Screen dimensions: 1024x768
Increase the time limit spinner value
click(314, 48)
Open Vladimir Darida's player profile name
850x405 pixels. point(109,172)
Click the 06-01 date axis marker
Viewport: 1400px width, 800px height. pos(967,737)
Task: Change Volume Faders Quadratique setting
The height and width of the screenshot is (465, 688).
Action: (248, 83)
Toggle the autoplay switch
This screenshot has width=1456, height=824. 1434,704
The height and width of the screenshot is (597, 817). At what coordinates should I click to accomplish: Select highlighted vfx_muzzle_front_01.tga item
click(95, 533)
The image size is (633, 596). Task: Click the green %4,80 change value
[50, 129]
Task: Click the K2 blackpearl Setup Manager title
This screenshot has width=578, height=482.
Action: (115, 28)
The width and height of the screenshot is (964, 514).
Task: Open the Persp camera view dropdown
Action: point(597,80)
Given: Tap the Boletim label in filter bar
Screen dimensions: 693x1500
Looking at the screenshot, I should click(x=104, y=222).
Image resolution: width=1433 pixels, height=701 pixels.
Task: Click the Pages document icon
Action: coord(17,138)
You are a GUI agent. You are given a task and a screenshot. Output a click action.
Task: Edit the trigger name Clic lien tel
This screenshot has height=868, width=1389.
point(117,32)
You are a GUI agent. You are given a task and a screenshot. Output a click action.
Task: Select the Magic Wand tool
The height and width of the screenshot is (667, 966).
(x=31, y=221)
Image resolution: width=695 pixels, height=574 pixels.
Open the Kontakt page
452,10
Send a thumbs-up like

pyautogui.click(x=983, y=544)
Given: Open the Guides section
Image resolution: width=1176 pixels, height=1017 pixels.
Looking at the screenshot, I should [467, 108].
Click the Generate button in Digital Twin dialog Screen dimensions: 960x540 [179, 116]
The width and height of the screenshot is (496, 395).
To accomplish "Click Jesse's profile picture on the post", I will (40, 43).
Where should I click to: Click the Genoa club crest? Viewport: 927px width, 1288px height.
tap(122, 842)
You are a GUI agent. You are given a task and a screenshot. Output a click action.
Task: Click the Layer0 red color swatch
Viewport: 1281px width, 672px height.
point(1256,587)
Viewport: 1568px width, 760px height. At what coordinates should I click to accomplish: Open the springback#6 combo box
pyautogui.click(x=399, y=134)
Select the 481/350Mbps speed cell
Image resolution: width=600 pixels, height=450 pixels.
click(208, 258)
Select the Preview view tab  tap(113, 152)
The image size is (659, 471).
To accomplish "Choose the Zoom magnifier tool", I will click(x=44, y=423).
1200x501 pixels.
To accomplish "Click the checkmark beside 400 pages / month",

■ ■ ■ ■

Nothing but the lines from the one containing "Viewport: 1281px width, 672px height." through the last line of the listing should be output, each exactly as written.

Viewport: 1281px width, 672px height.
point(1256,587)
Viewport: 1568px width, 760px height. At what coordinates should I click to accomplish: Open the springback#6 combo box
pyautogui.click(x=399, y=134)
Select the 481/350Mbps speed cell
Image resolution: width=600 pixels, height=450 pixels.
click(208, 258)
Select the Preview view tab  tap(113, 152)
The image size is (659, 471).
To accomplish "Choose the Zoom magnifier tool", I will click(x=44, y=423).
1200x501 pixels.
To accomplish "Click the checkmark beside 400 pages / month",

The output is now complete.